PASSAGE PROVIDED:

☆ ☆ ☆ ☆

Counterfeiting dubbed "World's 2nd Oldest Profession"

Only a few years ago, one Judge J.F Palmer imposed a sentence of 42 months prison time on Mathieu Flynn. 24, of Vancouver. Mathieu Flynn was no small time crook, he was a millionaire, some might call him an entrepreneur of sorts. In drawers around his Coquitlam home the RCMP had found his secret stash, piles and piles of $100, $50 and $20 bills. In fact Mr Flynn had been busy over the previous three years counterfeiting over $2 million dollars in Canadian currency. 

Counterfeiting was dubbed by Michael Young in the Dallas morning News in 2009 as "the worlds second oldest profession." In the 1200s China introduced paper money, mulberry trees used to make paper money had to be guarded to prevent counterfeiters. Back then the penalty for counterfeiting was death by beheading. In the 21st Century we are more used to reading a life threatening warning on a packet of cigarettes, in 7th century China however paper money carried a similar warning "To counterfeit is death" Ming notes read. Fake money has been a problem since coins and paper currency came into use,at the time of the American Civil War for example it was estimated one third of currency in circulation was counterfeit. 

Modern day security measures to prevent counterfeiting are often high tech. Most countries make use of holographic designs, UV lit text and microprinting. Investigators also make use of modern forms of communication such as social networking sites in their search for fraudsters. The Bank Of Canada takes counterfeiting very seriously and invests time in educating businesses and the public on how to recognise fake currency. As the Bank of Canada`s analyst told the court`s during Mathieu Flynns trial “Counterfeiters cannot replicate our bills, they are only be able to mimic certain features. That's what they prey on to get past certain retailers.”

☆ ☆ ☆ ☆

DATA BELOW:

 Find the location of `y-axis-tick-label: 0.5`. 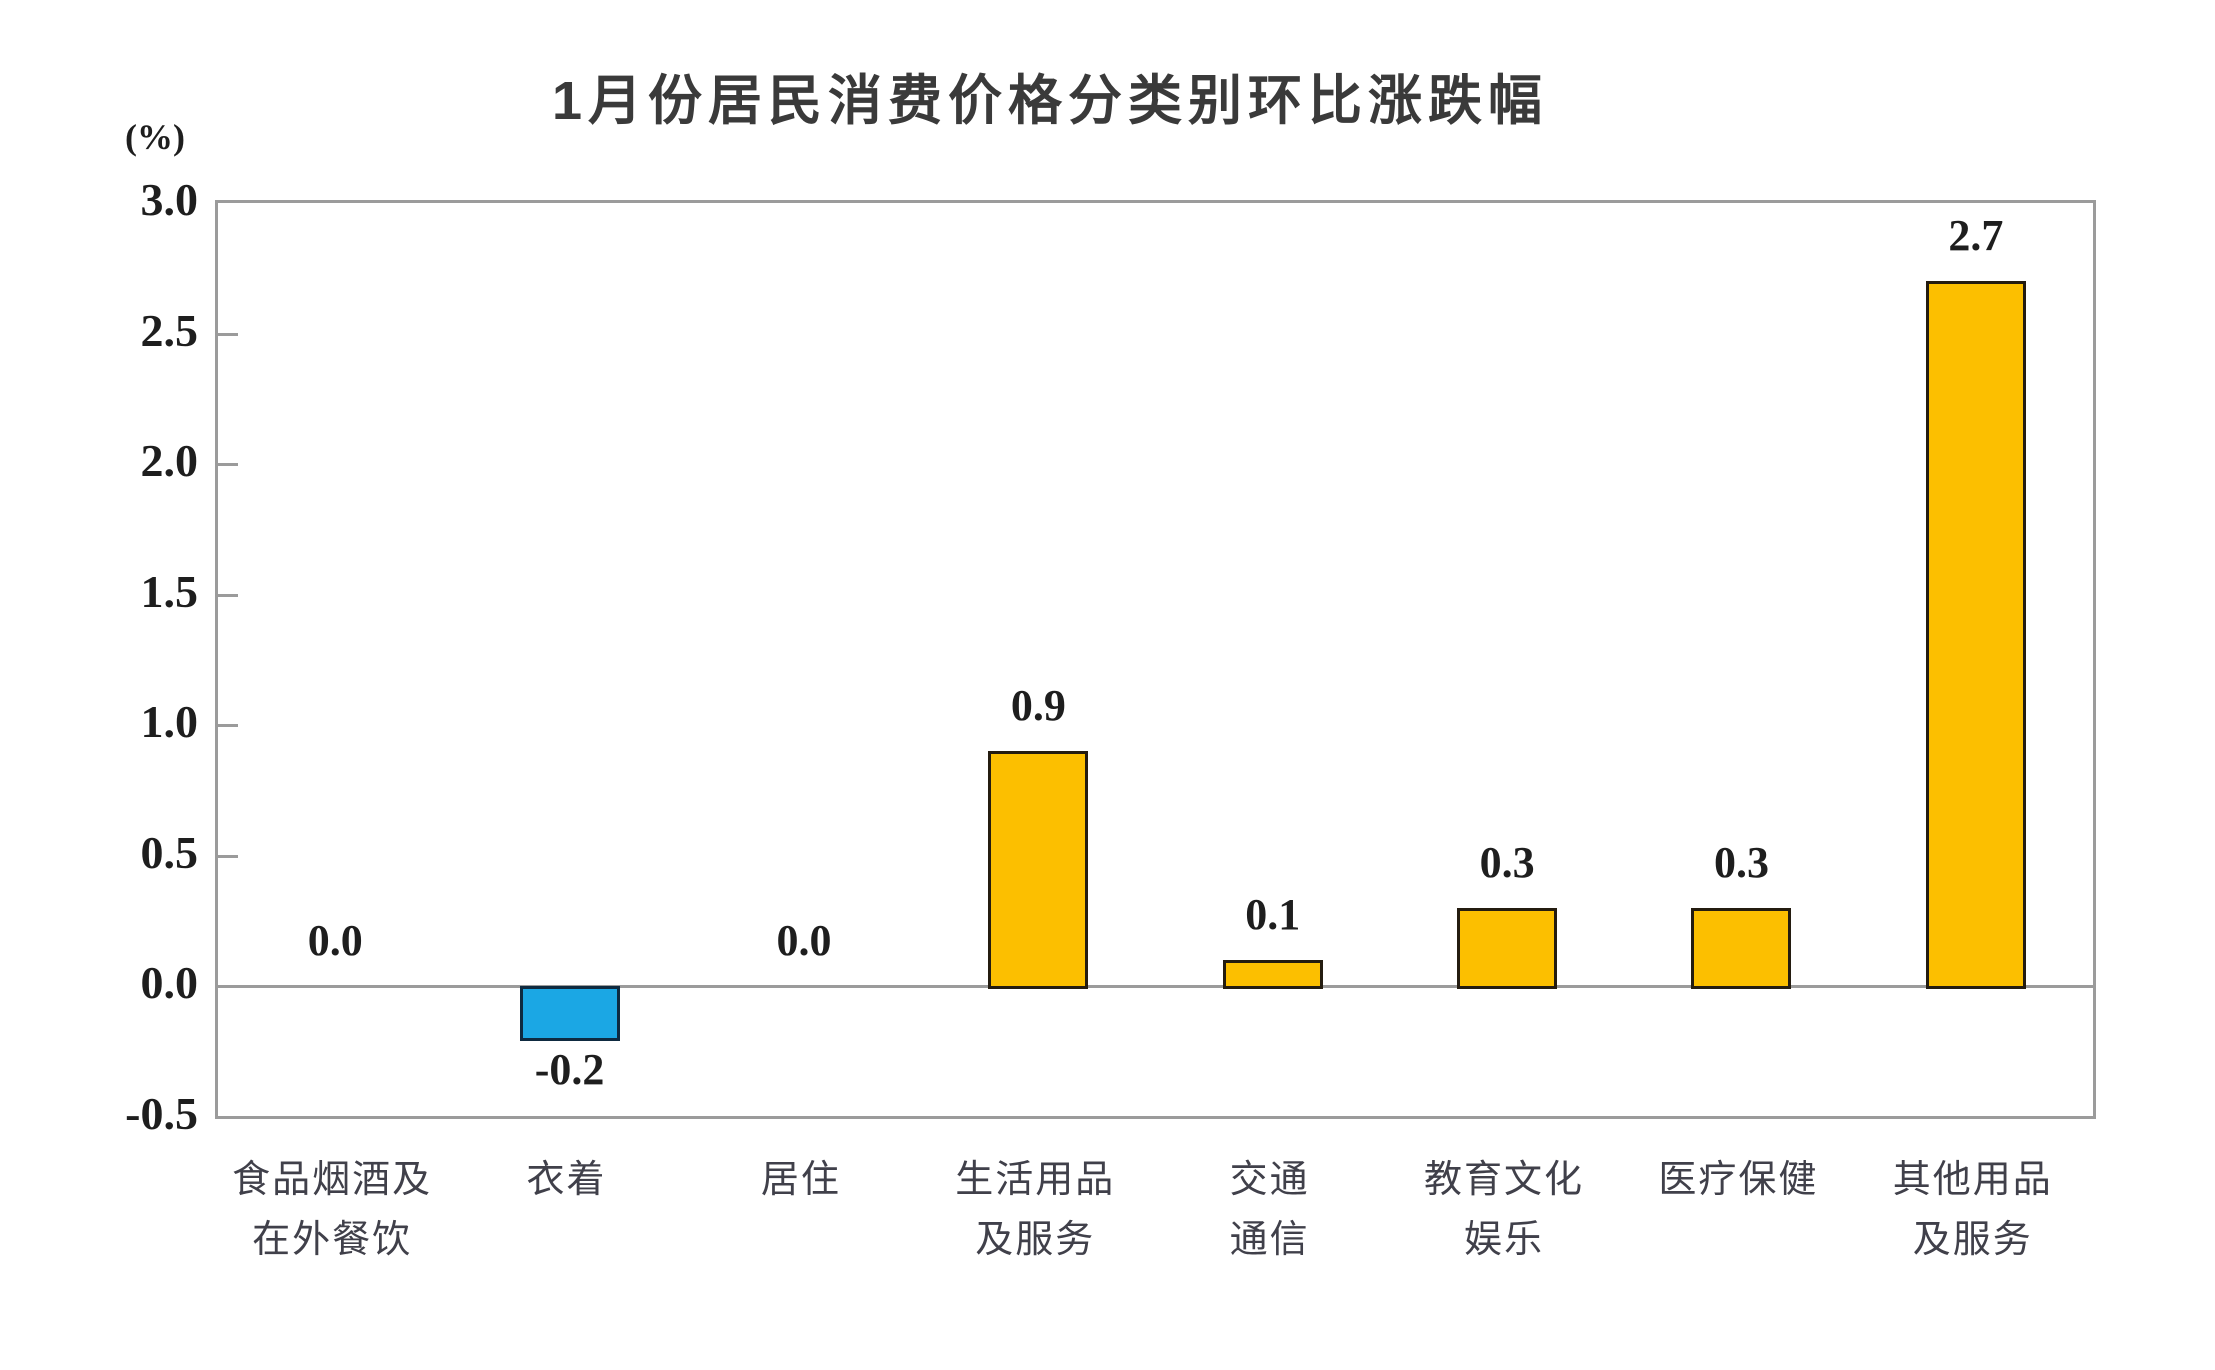

y-axis-tick-label: 0.5 is located at coordinates (170, 852). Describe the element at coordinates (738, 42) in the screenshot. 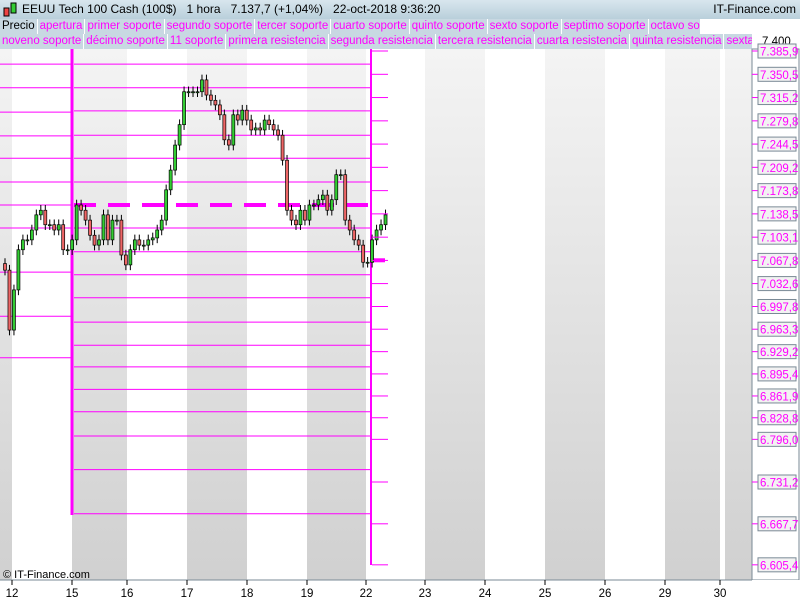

☆ ☆ ☆ ☆

TASK INSTRUCTIONS:
- A) Answer these questions using the passage on counterfeiting:
(i) How long a prison sentence did Judge J.F Palmer impose on Mathieu Flynn?
(ii) What trees had to be guarded in China to prevent counterfeiters?
(iii) What share of the currency in circulation was estimated to be counterfeit at the time of the American Civil War?
- B) Write the next paragraph of the passage on counterfeiting, picking up right after its final sentence.
The listing plays no part in this work.

ANSWERS:
- A)
(i) 42 months
(ii) Mulberry trees, which were used to make paper money
(iii) One third

- B)
In the fall of 2012 the Bank of Canada introduced a new polymer bank note. Following in the footsteps of the Reserve Bank Of Australia who first began using polymer notes as early as 1988, many countries have since joined them including New Zealand and Vietnam. So what is the benefit of the new Polymer bank note? A few vending machine owners around the country, whose machines are still not adjusted to accept the new currency or Mona Billiards young son whose $800 melted next to a radiator might argue none. But in actual fact the benefits are "noted" as being they last considerably longer than their predecessors, there is less environmental impact and more notably there is an increase in the available security features to prevent counterfeiting.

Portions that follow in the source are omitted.